> ACTIVITY: Repeat all of the data below word for word, keeping no images.

> Collected data entries:
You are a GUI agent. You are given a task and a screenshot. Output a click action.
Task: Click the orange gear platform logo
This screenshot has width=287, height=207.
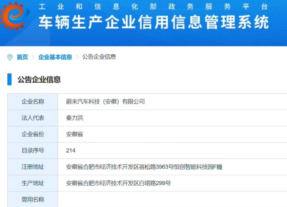tap(14, 15)
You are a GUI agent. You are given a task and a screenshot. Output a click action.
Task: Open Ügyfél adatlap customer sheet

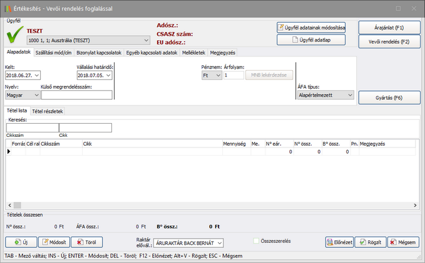tap(311, 40)
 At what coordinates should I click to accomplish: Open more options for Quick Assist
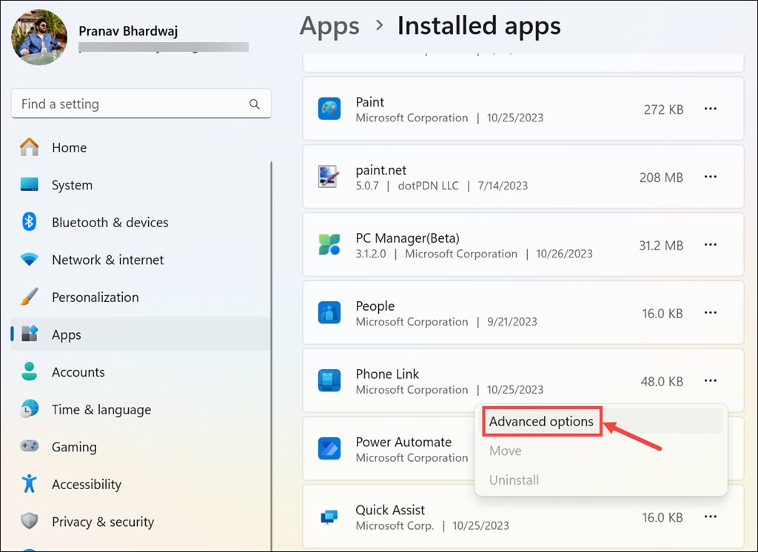click(710, 517)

> RESPONSE BOX:
You are a GUI agent. You are given a task and a screenshot. Output a click action.
Task: Click the orange gear platform logo
This screenshot has width=287, height=207.
tap(14, 15)
You are a GUI agent. You are given a task and a screenshot. Output a click action.
Task: Open Ügyfél adatlap customer sheet

tap(311, 40)
 At what coordinates should I click to accomplish: Open more options for Quick Assist
click(710, 517)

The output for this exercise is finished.